My support for improved pay and conditions for ELC practitioners has been explicit given their critical role in supporting children’s development and supporting families. Over the last 4 budgets an increase of 117% in investment has been provided towards this sector and First 5 commits includes a commitment to doubling that again over the next 10 years.

It needs to be noted however that Early Learning and Care services in Ireland are either privately run or are operated by community/not for profit services. The DCYA is not the operator of the service and is not the employer of the staff, but through a contractual arrangement provides a range of funding supports through capitation payments and other initiatives to support the sector. DCYA cannot set terms and conditions for staff.

This is why, I have actively encouraged the sector to seek a Sectoral Employment Order (SEO) to introduce better terms and conditions. This process must however be initiated by a grouping representing the sector. I understand that organisations requesting the commencement of such a process must show they have significant membership, but the relevant Trade Unions have not yet reached the thresholds required.

Building a skilled and sustainable Early Learning and Care (ELC) workforce is a key component of First 5, the Whole of Government Strategy for Babies, Young Children and their Families, which was led by DCYA and launched on the 19th of November 2018. First 5 highlights the valuable role of the early learning and care workforce and makes a number of commitments to develop it further. For example, it commits to publishing a Workforce Development Plan and the steering group to drive this work will hold its first meeting this month. Included on its agenda will be a grading structure for the sector, agreement of titles, and the establishment of a professional regulator. The Steering Group will be advised by a Stakeholder Group and via a national consultation with the sector and other stakeholders.

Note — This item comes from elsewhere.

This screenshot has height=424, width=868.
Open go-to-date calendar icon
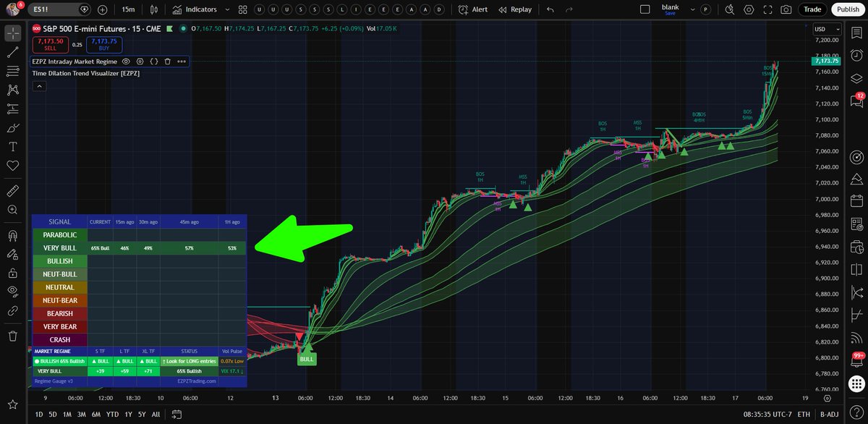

First 5 also includes a commitment to review the funding model for the ELC sector, under which employers would be supported to provide more favourable working conditions to attract and retain staff. The new funding model would complement a Sectoral Employment Order and existing Government funded early learning and care schemes by leveraging additional investment for certain criteria, for example, employers introducing better pay would receive greater investment.